_Work request_:
If a line of the data below contains the string "computer", copy it into your answer.

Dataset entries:
***

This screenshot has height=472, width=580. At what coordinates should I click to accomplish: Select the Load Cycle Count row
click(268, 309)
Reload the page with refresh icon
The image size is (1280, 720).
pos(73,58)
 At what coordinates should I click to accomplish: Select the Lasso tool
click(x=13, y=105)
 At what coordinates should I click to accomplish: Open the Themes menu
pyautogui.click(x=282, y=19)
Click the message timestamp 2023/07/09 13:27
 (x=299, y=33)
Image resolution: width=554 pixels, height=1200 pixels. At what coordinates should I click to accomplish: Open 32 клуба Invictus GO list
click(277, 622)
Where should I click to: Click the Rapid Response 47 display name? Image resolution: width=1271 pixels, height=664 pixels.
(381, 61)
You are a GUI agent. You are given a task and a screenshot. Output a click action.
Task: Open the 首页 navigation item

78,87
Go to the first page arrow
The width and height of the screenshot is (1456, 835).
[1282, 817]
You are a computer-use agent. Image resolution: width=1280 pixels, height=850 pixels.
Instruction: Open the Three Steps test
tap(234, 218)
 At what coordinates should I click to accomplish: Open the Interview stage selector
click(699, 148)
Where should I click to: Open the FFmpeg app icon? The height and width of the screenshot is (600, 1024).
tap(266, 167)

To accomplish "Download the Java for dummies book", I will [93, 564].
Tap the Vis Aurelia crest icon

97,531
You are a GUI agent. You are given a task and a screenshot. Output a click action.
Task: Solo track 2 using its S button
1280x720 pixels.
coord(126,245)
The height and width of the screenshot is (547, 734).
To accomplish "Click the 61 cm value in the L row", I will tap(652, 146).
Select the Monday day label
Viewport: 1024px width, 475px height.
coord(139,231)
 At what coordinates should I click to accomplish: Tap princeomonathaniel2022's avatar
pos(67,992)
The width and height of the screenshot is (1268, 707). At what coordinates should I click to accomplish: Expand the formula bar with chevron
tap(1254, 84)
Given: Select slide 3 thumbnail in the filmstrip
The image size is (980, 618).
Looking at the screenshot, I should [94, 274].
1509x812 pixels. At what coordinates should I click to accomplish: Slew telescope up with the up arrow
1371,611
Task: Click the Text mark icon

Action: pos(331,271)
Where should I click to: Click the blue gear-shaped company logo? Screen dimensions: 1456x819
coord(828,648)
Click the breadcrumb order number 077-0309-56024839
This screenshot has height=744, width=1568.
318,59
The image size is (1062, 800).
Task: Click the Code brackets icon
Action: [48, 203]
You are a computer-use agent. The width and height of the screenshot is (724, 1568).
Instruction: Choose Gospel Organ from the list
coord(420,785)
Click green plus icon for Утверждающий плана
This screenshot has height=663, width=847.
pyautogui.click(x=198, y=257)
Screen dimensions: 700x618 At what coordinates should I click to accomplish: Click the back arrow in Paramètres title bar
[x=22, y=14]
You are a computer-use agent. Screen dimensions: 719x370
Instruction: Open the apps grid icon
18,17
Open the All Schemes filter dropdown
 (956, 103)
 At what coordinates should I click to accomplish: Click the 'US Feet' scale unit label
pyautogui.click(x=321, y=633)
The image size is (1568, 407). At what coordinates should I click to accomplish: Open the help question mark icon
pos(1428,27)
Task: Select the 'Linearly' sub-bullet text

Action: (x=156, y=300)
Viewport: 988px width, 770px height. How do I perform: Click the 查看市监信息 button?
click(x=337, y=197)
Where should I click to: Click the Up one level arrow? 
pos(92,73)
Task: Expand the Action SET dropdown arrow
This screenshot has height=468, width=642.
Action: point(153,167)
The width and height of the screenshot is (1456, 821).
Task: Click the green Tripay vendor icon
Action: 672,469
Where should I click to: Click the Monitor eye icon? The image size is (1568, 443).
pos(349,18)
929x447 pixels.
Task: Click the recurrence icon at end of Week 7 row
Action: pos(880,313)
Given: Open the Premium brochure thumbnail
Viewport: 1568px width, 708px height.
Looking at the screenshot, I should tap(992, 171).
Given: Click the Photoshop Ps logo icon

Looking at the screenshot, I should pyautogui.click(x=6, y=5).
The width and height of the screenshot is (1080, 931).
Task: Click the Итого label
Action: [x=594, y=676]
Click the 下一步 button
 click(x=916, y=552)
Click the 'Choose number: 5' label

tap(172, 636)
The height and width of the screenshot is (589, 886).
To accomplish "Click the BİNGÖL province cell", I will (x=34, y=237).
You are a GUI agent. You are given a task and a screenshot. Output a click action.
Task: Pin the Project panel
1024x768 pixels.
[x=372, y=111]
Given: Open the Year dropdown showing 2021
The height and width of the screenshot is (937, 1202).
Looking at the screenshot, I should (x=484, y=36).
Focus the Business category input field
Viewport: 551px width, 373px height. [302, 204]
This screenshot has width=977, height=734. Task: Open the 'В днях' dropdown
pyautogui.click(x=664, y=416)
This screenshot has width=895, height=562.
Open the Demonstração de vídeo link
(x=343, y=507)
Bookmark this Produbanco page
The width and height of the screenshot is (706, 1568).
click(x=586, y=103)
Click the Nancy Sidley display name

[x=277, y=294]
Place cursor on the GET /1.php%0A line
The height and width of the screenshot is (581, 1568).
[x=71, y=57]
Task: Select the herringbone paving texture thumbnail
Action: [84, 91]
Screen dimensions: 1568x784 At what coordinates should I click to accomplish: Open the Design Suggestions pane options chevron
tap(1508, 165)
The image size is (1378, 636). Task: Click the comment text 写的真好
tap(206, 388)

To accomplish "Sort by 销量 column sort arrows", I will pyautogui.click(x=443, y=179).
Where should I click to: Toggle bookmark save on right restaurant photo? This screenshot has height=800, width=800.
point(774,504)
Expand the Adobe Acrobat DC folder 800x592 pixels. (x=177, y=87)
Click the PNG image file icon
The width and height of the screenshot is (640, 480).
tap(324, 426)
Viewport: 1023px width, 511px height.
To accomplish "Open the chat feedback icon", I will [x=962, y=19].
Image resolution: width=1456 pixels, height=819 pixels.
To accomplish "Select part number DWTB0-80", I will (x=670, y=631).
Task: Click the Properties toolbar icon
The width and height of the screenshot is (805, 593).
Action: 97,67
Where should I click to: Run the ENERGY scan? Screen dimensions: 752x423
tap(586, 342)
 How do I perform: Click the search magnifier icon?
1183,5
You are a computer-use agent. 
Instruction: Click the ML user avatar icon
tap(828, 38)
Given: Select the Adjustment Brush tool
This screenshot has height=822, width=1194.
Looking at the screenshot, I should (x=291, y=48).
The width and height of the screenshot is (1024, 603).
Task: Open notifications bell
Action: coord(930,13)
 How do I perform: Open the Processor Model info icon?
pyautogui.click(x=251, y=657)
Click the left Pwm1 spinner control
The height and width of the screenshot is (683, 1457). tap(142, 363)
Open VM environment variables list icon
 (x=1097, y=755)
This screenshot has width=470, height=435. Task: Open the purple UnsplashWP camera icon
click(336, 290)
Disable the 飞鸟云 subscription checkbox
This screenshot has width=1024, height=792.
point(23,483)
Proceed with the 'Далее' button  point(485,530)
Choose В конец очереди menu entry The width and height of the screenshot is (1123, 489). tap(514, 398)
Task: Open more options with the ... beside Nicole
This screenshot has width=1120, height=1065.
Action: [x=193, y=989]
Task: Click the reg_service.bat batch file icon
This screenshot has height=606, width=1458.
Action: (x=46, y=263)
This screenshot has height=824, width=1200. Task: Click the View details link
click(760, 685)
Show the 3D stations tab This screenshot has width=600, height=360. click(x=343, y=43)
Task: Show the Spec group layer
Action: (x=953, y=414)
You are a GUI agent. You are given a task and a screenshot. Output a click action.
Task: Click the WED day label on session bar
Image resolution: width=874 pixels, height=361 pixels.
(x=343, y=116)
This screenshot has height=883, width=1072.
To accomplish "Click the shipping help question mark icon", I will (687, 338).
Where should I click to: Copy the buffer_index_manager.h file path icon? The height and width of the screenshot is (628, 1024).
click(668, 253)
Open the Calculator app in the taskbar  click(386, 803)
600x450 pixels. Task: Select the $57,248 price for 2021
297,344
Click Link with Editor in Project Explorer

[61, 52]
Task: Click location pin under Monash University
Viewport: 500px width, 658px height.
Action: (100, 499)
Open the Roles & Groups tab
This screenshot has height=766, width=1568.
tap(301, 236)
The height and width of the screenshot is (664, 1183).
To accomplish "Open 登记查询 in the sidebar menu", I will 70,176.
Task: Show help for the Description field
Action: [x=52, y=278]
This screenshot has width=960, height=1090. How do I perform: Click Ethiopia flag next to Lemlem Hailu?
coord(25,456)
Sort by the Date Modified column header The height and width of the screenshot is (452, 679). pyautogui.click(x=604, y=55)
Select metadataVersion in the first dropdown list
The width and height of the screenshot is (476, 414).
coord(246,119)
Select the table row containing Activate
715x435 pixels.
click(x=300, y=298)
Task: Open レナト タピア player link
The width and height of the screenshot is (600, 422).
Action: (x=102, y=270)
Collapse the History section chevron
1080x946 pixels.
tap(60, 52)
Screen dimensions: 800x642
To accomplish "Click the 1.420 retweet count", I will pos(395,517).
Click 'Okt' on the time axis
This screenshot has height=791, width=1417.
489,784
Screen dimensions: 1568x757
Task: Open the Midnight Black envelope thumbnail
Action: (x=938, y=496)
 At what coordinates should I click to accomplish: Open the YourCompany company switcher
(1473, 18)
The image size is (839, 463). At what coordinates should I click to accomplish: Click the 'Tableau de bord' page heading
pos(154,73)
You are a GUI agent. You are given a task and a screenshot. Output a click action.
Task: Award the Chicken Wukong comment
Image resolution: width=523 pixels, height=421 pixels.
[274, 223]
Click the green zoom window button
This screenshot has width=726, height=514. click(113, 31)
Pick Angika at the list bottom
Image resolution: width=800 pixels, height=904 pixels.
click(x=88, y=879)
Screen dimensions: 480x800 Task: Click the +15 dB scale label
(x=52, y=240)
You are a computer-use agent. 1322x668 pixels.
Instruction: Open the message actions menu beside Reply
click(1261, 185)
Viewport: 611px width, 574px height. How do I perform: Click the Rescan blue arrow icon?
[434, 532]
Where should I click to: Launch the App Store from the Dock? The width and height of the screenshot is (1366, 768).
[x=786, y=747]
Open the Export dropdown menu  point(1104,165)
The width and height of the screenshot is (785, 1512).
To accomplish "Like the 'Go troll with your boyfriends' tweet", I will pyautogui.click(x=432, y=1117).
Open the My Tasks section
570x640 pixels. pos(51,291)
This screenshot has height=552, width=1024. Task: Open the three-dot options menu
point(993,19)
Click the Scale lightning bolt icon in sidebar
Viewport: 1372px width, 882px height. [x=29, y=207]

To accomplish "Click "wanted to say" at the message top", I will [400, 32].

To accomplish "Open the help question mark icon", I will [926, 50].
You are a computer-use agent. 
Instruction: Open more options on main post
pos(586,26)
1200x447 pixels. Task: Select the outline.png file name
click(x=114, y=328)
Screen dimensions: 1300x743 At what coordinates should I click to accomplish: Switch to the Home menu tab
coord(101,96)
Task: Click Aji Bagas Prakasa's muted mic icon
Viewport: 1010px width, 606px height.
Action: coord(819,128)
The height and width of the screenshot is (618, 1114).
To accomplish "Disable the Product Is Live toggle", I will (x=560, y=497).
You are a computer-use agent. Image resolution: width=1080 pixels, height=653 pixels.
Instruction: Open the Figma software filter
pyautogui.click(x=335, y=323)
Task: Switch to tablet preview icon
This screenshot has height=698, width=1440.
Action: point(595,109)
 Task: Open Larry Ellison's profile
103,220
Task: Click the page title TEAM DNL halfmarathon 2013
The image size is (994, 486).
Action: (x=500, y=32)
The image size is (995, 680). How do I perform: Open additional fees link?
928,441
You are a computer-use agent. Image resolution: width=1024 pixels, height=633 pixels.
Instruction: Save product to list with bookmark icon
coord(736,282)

***

_Written reply_:
You are a computer-use agent. Image resolution: width=1280 pixels, height=850 pixels.
You are a computer-use agent. The width and height of the screenshot is (724, 1568).
You are a computer-use agent. Screen dimensions: 719x370
You are a computer-use agent. 
You are a computer-use agent. 1322x668 pixels.
You are a computer-use agent. 
You are a computer-use agent. Image resolution: width=1080 pixels, height=653 pixels.
You are a computer-use agent. Image resolution: width=1024 pixels, height=633 pixels.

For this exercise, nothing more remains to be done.